(Dataset entries)
## START

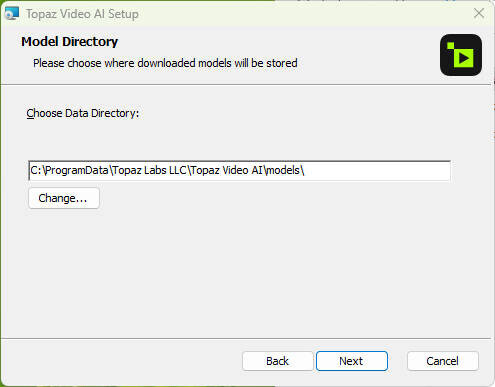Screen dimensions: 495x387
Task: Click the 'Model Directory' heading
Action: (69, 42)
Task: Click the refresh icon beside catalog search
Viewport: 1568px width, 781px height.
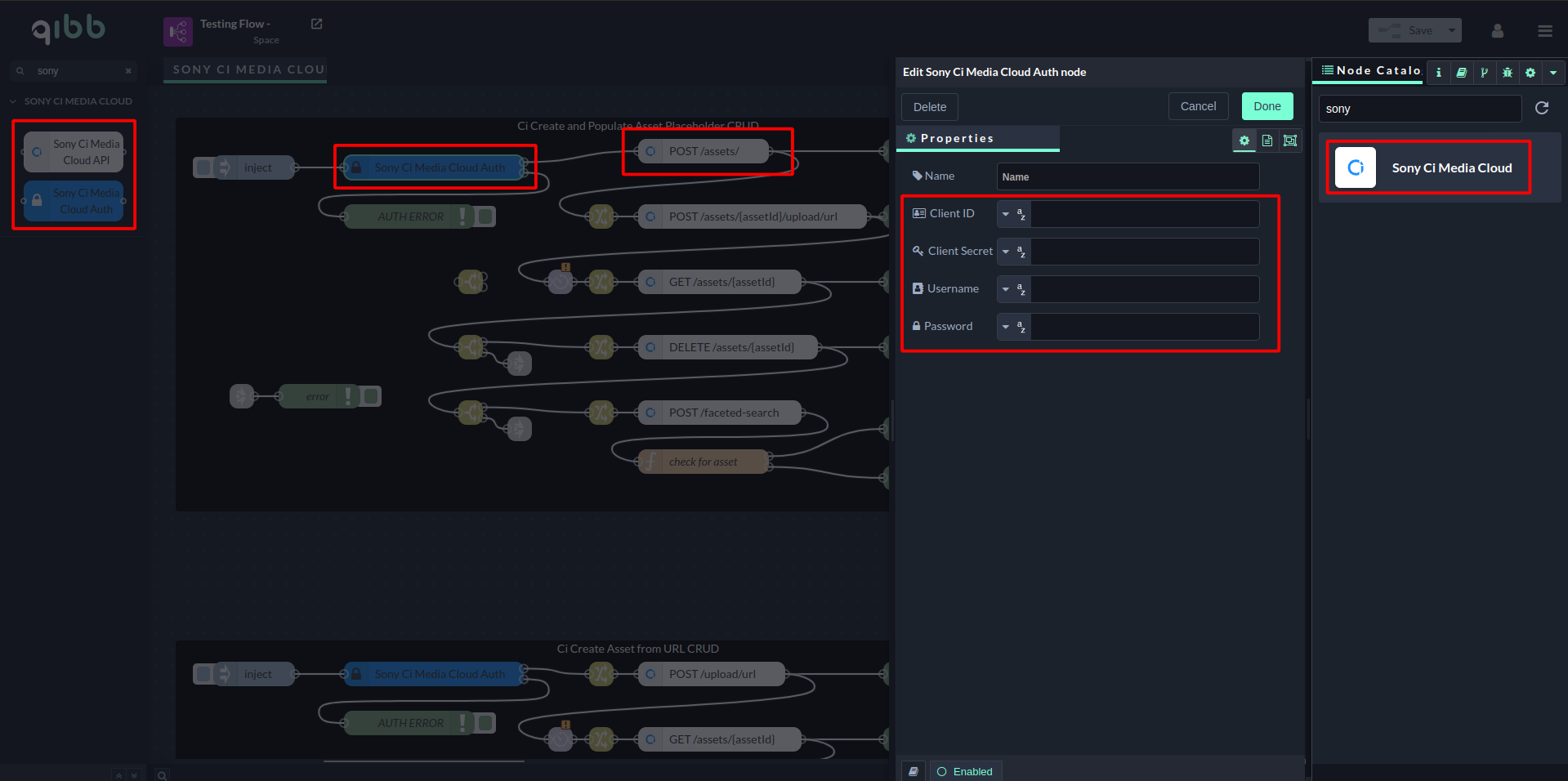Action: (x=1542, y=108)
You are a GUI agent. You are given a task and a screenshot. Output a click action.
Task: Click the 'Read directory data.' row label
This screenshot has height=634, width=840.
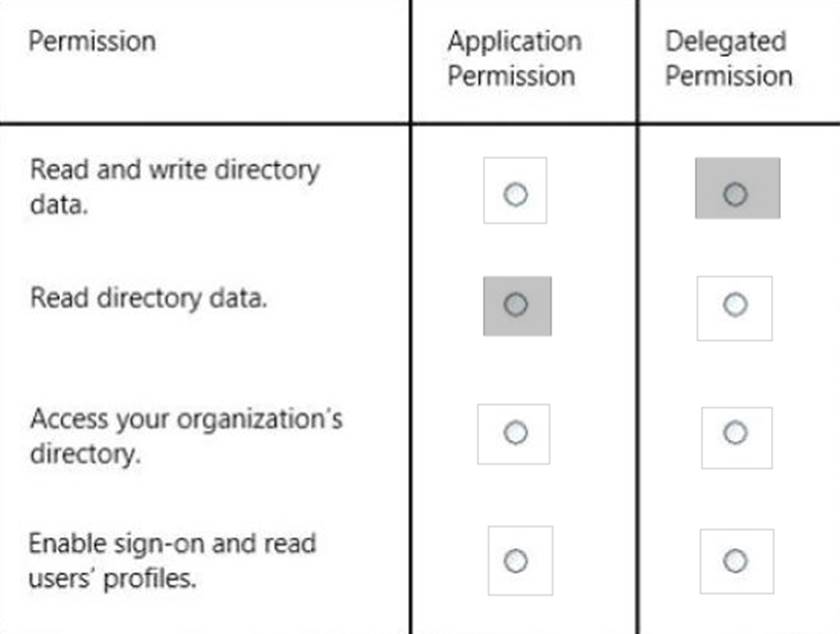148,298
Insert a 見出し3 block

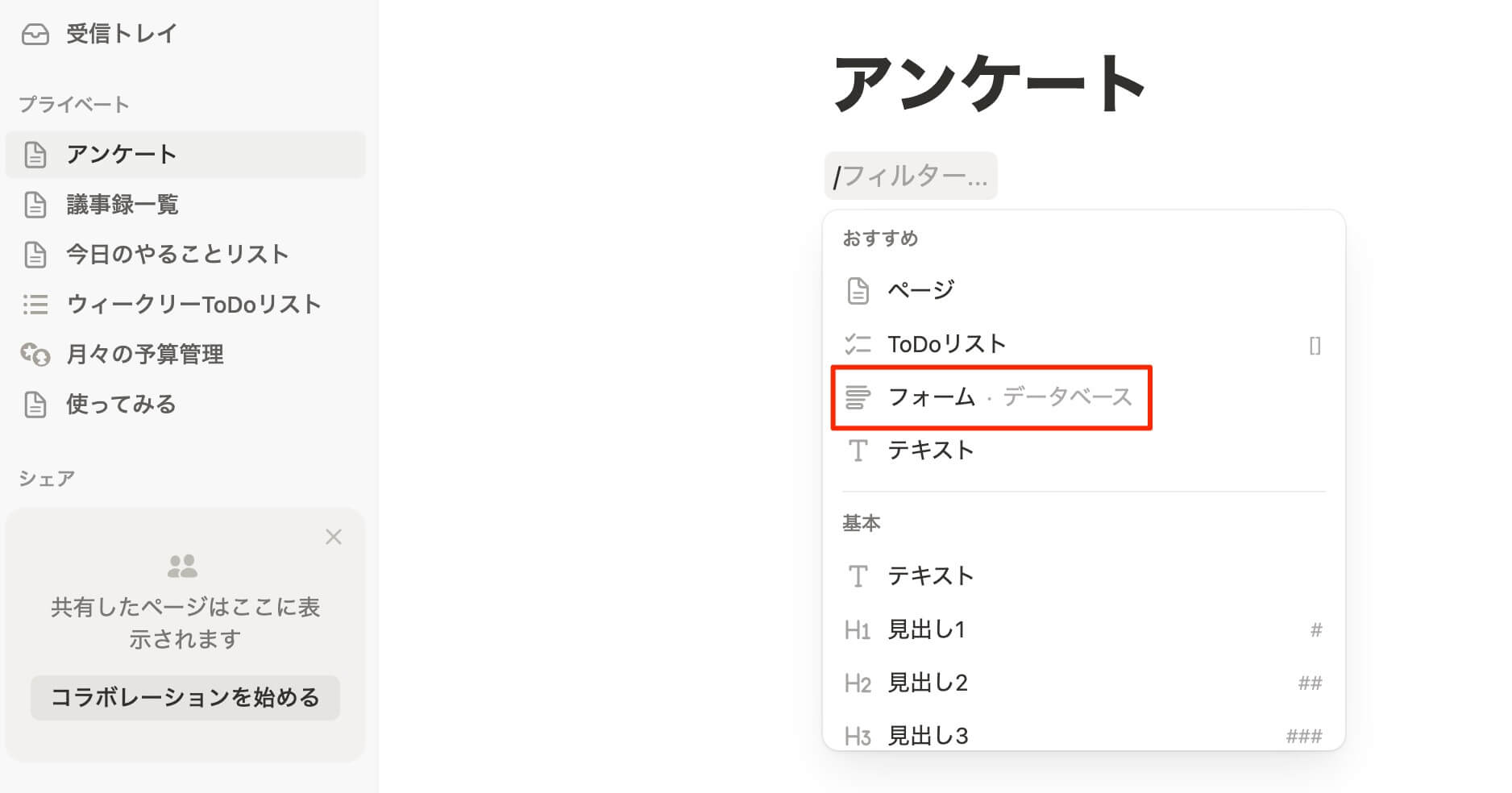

## END

• [What the task requires]: Revise the material by changing every "screenshot" to "screen capture" and leaving everything else as it is. Omit the pictures from your answer.

• [Exercise output]:
Screen dimensions: 495x387
Task: Click the 'Model Directory' heading
Action: (69, 42)
Task: Click the refresh icon beside catalog search
Viewport: 1568px width, 781px height.
Action: (x=1542, y=108)
You are a GUI agent. You are given a task and a screen capture. Output a click action.
Task: Click the 'Read directory data.' row label
This screen capture has height=634, width=840.
148,298
Insert a 見出し3 block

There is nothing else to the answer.